◆ WHAT YOU WILL DO
Revise the entries below, replacing "South Bay" with "North Bay" and leaving everything else unchanged.

◆ RECORDS TO USE
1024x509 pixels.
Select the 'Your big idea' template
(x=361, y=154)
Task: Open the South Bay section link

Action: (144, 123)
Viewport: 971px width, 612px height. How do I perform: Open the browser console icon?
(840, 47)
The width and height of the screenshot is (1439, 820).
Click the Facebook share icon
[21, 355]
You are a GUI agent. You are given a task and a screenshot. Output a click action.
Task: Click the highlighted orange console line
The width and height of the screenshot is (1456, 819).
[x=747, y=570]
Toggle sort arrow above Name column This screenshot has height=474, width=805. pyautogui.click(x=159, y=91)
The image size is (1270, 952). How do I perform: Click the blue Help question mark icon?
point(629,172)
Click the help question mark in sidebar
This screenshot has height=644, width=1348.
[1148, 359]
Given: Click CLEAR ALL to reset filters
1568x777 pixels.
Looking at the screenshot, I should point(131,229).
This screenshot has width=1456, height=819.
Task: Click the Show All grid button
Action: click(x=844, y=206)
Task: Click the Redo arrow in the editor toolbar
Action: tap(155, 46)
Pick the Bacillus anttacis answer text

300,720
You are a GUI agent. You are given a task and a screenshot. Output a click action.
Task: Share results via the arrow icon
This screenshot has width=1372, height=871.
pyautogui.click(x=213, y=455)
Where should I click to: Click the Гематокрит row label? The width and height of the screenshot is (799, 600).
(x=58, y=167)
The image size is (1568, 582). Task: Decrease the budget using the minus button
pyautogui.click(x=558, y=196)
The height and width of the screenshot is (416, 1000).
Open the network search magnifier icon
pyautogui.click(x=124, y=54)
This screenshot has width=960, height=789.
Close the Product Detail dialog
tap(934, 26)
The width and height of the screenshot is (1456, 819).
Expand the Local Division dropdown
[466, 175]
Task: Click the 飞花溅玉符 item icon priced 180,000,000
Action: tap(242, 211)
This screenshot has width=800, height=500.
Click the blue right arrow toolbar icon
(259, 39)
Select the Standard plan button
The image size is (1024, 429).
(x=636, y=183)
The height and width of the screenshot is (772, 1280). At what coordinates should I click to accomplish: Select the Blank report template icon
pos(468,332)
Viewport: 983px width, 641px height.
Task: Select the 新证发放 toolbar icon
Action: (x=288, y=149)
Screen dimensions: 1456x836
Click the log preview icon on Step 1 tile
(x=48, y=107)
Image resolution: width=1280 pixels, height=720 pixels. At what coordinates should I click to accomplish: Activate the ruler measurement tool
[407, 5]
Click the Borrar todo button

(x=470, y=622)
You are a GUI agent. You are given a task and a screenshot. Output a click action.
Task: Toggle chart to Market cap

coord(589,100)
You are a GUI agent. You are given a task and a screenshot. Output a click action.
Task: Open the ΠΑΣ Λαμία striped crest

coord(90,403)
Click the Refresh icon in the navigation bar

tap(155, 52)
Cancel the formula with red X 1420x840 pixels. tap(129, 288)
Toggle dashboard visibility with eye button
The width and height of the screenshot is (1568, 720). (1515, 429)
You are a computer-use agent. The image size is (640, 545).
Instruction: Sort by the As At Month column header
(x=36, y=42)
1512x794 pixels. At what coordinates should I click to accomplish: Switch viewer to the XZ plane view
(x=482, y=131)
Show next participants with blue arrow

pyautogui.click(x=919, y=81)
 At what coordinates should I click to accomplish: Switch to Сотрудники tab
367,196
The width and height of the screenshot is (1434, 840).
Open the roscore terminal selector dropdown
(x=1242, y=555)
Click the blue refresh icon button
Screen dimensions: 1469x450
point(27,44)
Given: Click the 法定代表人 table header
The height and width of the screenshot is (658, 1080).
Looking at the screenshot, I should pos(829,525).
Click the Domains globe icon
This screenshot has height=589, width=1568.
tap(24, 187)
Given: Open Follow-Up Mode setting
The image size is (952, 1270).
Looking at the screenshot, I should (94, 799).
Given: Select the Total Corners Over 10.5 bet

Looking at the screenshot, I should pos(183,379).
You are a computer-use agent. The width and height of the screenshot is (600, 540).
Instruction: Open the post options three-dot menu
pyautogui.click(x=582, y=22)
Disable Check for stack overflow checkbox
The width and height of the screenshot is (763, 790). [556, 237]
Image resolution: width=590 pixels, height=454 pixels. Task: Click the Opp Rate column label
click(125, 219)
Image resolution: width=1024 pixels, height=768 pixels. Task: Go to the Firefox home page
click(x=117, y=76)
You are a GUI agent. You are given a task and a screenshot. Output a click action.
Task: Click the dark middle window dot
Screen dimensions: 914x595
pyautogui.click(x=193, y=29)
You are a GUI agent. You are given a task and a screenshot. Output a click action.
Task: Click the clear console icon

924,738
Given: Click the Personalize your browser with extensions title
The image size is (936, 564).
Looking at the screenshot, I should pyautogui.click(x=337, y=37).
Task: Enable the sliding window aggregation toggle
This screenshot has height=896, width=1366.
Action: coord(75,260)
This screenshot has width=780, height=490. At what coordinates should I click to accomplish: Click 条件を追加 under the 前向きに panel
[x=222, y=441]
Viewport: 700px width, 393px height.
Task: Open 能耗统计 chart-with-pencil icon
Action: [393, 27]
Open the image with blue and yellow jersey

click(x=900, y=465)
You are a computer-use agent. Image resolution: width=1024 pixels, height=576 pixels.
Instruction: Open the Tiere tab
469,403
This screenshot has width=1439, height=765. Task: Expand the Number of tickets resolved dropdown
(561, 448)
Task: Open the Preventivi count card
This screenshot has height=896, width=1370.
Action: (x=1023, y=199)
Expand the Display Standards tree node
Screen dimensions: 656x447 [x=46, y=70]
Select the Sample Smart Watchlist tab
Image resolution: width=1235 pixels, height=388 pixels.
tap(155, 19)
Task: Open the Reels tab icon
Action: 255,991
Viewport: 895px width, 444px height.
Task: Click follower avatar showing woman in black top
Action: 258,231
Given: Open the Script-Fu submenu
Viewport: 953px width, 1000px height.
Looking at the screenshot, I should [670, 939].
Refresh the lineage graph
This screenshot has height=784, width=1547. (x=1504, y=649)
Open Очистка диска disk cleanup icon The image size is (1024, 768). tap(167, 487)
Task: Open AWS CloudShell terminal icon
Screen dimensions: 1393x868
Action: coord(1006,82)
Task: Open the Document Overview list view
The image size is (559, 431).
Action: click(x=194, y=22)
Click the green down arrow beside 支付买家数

◆ TASK ANSWER
1024x509 pixels.
Select the 'Your big idea' template
(x=361, y=154)
Task: Open the North Bay section link

Action: (144, 123)
Viewport: 971px width, 612px height. How do I perform: Open the browser console icon?
(840, 47)
The width and height of the screenshot is (1439, 820).
Click the Facebook share icon
[21, 355]
You are a GUI agent. You are given a task and a screenshot. Output a click action.
Task: Click the highlighted orange console line
The width and height of the screenshot is (1456, 819).
[x=747, y=570]
Toggle sort arrow above Name column This screenshot has height=474, width=805. pyautogui.click(x=159, y=91)
The image size is (1270, 952). How do I perform: Click the blue Help question mark icon?
point(629,172)
Click the help question mark in sidebar
This screenshot has height=644, width=1348.
[1148, 359]
Given: Click CLEAR ALL to reset filters
1568x777 pixels.
Looking at the screenshot, I should point(131,229).
This screenshot has width=1456, height=819.
Task: Click the Show All grid button
Action: click(x=844, y=206)
Task: Click the Redo arrow in the editor toolbar
Action: tap(155, 46)
Pick the Bacillus anttacis answer text

300,720
You are a GUI agent. You are given a task and a screenshot. Output a click action.
Task: Share results via the arrow icon
This screenshot has width=1372, height=871.
pyautogui.click(x=213, y=455)
Where should I click to: Click the Гематокрит row label? The width and height of the screenshot is (799, 600).
(x=58, y=167)
The image size is (1568, 582). Task: Decrease the budget using the minus button
pyautogui.click(x=558, y=196)
The height and width of the screenshot is (416, 1000).
Open the network search magnifier icon
pyautogui.click(x=124, y=54)
This screenshot has width=960, height=789.
Close the Product Detail dialog
tap(934, 26)
The width and height of the screenshot is (1456, 819).
Expand the Local Division dropdown
[466, 175]
Task: Click the 飞花溅玉符 item icon priced 180,000,000
Action: tap(242, 211)
This screenshot has width=800, height=500.
Click the blue right arrow toolbar icon
(259, 39)
Select the Standard plan button
The image size is (1024, 429).
(x=636, y=183)
The height and width of the screenshot is (772, 1280). At what coordinates should I click to accomplish: Select the Blank report template icon
pos(468,332)
Viewport: 983px width, 641px height.
Task: Select the 新证发放 toolbar icon
Action: (x=288, y=149)
Screen dimensions: 1456x836
Click the log preview icon on Step 1 tile
(x=48, y=107)
Image resolution: width=1280 pixels, height=720 pixels. At what coordinates should I click to accomplish: Activate the ruler measurement tool
[407, 5]
Click the Borrar todo button

(x=470, y=622)
You are a GUI agent. You are given a task and a screenshot. Output a click action.
Task: Toggle chart to Market cap

coord(589,100)
You are a GUI agent. You are given a task and a screenshot. Output a click action.
Task: Open the ΠΑΣ Λαμία striped crest

coord(90,403)
Click the Refresh icon in the navigation bar

tap(155, 52)
Cancel the formula with red X 1420x840 pixels. tap(129, 288)
Toggle dashboard visibility with eye button
The width and height of the screenshot is (1568, 720). (1515, 429)
You are a computer-use agent. The image size is (640, 545).
Instruction: Sort by the As At Month column header
(x=36, y=42)
1512x794 pixels. At what coordinates should I click to accomplish: Switch viewer to the XZ plane view
(x=482, y=131)
Show next participants with blue arrow

pyautogui.click(x=919, y=81)
 At what coordinates should I click to accomplish: Switch to Сотрудники tab
367,196
The width and height of the screenshot is (1434, 840).
Open the roscore terminal selector dropdown
(x=1242, y=555)
Click the blue refresh icon button
Screen dimensions: 1469x450
point(27,44)
Given: Click the 法定代表人 table header
The height and width of the screenshot is (658, 1080).
Looking at the screenshot, I should pos(829,525).
Click the Domains globe icon
This screenshot has height=589, width=1568.
tap(24, 187)
Given: Open Follow-Up Mode setting
The image size is (952, 1270).
Looking at the screenshot, I should (94, 799).
Given: Select the Total Corners Over 10.5 bet

Looking at the screenshot, I should pos(183,379).
You are a computer-use agent. The width and height of the screenshot is (600, 540).
Instruction: Open the post options three-dot menu
pyautogui.click(x=582, y=22)
Disable Check for stack overflow checkbox
The width and height of the screenshot is (763, 790). [556, 237]
Image resolution: width=590 pixels, height=454 pixels. Task: Click the Opp Rate column label
click(125, 219)
Image resolution: width=1024 pixels, height=768 pixels. Task: Go to the Firefox home page
click(x=117, y=76)
You are a GUI agent. You are given a task and a screenshot. Output a click action.
Task: Click the dark middle window dot
Screen dimensions: 914x595
pyautogui.click(x=193, y=29)
You are a GUI agent. You are given a task and a screenshot. Output a click action.
Task: Click the clear console icon

924,738
Given: Click the Personalize your browser with extensions title
The image size is (936, 564).
Looking at the screenshot, I should pyautogui.click(x=337, y=37).
Task: Enable the sliding window aggregation toggle
This screenshot has height=896, width=1366.
Action: coord(75,260)
This screenshot has width=780, height=490. At what coordinates should I click to accomplish: Click 条件を追加 under the 前向きに panel
[x=222, y=441]
Viewport: 700px width, 393px height.
Task: Open 能耗统计 chart-with-pencil icon
Action: [393, 27]
Open the image with blue and yellow jersey

click(x=900, y=465)
You are a computer-use agent. Image resolution: width=1024 pixels, height=576 pixels.
Instruction: Open the Tiere tab
469,403
This screenshot has width=1439, height=765. Task: Expand the Number of tickets resolved dropdown
(561, 448)
Task: Open the Preventivi count card
This screenshot has height=896, width=1370.
Action: (x=1023, y=199)
Expand the Display Standards tree node
Screen dimensions: 656x447 [x=46, y=70]
Select the Sample Smart Watchlist tab
Image resolution: width=1235 pixels, height=388 pixels.
tap(155, 19)
Task: Open the Reels tab icon
Action: 255,991
Viewport: 895px width, 444px height.
Task: Click follower avatar showing woman in black top
Action: 258,231
Given: Open the Script-Fu submenu
Viewport: 953px width, 1000px height.
Looking at the screenshot, I should [670, 939].
Refresh the lineage graph
This screenshot has height=784, width=1547. (x=1504, y=649)
Open Очистка диска disk cleanup icon The image size is (1024, 768). tap(167, 487)
Task: Open AWS CloudShell terminal icon
Screen dimensions: 1393x868
Action: coord(1006,82)
Task: Open the Document Overview list view
The image size is (559, 431).
Action: click(x=194, y=22)
Click the green down arrow beside 支付买家数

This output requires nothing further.